▸ What to produce
For this exercise, return the line containing "Instruction: Switch to List view" and every line after it through the end of the records below, without alteration.

::: Recorded information :::

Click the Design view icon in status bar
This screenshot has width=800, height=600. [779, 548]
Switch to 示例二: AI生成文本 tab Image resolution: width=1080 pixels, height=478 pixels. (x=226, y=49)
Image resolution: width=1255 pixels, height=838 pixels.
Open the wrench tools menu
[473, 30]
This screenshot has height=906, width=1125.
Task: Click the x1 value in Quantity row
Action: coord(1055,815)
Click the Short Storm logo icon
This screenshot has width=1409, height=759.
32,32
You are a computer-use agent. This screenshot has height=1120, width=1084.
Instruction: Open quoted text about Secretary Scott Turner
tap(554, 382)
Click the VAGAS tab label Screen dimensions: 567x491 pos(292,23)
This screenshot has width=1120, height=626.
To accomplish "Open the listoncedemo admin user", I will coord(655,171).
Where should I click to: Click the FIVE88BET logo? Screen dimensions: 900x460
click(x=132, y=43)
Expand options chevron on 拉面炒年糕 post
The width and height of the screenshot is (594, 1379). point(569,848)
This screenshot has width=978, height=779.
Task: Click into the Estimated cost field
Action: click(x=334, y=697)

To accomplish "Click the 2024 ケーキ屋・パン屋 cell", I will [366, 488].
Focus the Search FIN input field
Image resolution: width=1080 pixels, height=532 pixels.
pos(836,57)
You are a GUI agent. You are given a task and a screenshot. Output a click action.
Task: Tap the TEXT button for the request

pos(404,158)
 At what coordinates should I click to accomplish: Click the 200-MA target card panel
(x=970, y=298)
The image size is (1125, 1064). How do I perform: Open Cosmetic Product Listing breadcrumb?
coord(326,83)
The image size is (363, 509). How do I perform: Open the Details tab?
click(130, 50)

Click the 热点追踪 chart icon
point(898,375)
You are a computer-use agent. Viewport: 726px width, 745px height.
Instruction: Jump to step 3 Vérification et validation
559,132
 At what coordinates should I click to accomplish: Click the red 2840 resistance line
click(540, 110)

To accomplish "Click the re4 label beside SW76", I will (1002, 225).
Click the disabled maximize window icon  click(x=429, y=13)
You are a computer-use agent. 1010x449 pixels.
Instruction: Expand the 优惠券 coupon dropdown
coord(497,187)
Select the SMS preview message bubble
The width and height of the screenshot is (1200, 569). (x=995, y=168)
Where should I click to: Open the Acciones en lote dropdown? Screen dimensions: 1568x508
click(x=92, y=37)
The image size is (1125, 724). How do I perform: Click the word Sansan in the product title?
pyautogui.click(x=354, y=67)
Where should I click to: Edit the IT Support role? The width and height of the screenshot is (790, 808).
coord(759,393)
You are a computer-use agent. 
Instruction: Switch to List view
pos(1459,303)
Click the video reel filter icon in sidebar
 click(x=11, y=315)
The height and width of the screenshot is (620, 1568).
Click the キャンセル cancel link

:::

▸ Your response
Instruction: Switch to List view
pos(1459,303)
Click the video reel filter icon in sidebar
 click(x=11, y=315)
The height and width of the screenshot is (620, 1568).
Click the キャンセル cancel link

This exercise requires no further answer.